Exercise objective:
In the guide to GreptimeDB's index file cache, which version introduces independent index file caching?

Provided passage:
--- --- ---

Faster Historical Queries: Guide to GreptimeDB's Independent Index File Cache

Querying historical data on S3 means waiting for index files to download—every single time. For GreptimeDB users on object storage, this has been a persistent pain point. Version 1.0.0-beta.1 introduces independent index file caching to fix this.

The new version caches index files separately on local disk and preloads them from object storage on startup. Historical queries no longer hit object storage repeatedly, and latency drops significantly.

Why Separate Caching for Index Files?

Here's GreptimeDB's storage architecture with object storage:

Write Request → WAL → Memtable → Flush → Parquet Files
                                           ↓
                                    Write Cache (Local Disk)
                                           ↓
                                    Object Storage (S3/GCS/Azure Blob)

During queries, GreptimeDB reads from local caches whenever possible. The cache hierarchy from fastest to slowest:

Memtable — Most recent writes, in-memory
Write Cache — Local cache for recently written data
Read Cache — Data loaded from object storage during queries, LRU eviction
Object Storage — Persistent storage, highest latency

The independent index file cache is part of Write Cache. In future versions, Write Cache and Read Cache will be unified.

--- --- ---

Data section:

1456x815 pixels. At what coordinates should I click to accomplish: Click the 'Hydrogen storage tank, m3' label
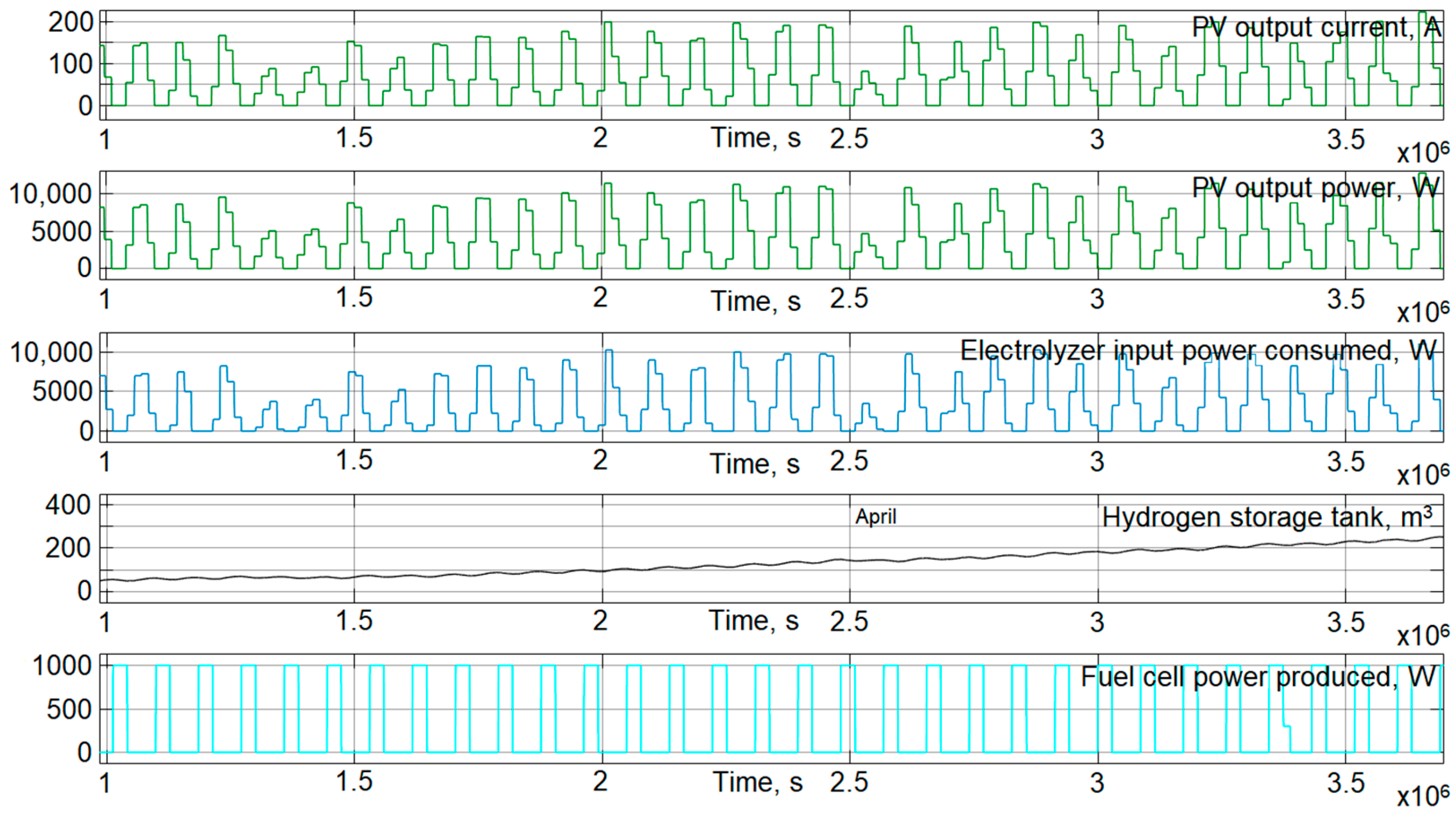pos(1267,517)
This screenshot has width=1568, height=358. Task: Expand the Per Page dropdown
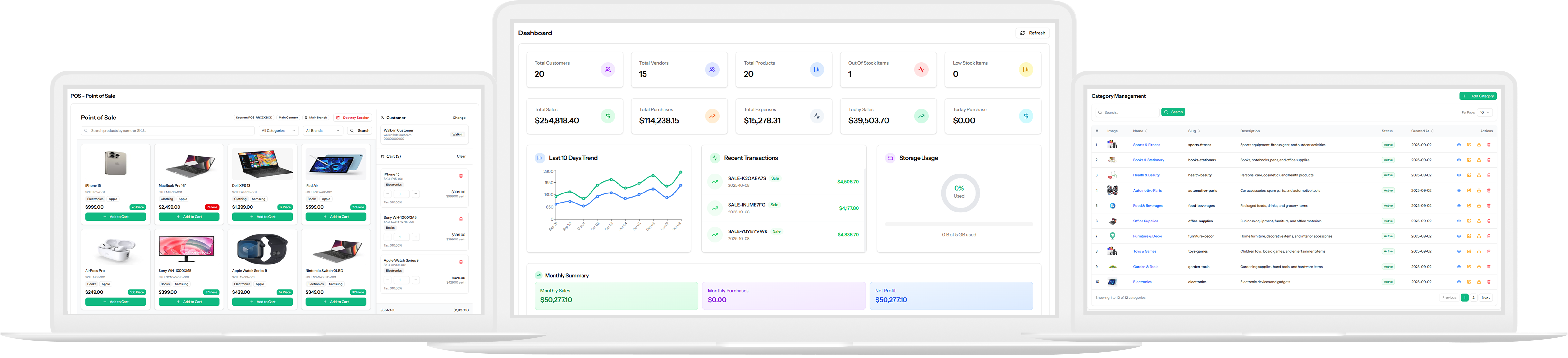tap(1485, 113)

--- --- ---

Response:
Version 1.0.0-beta.1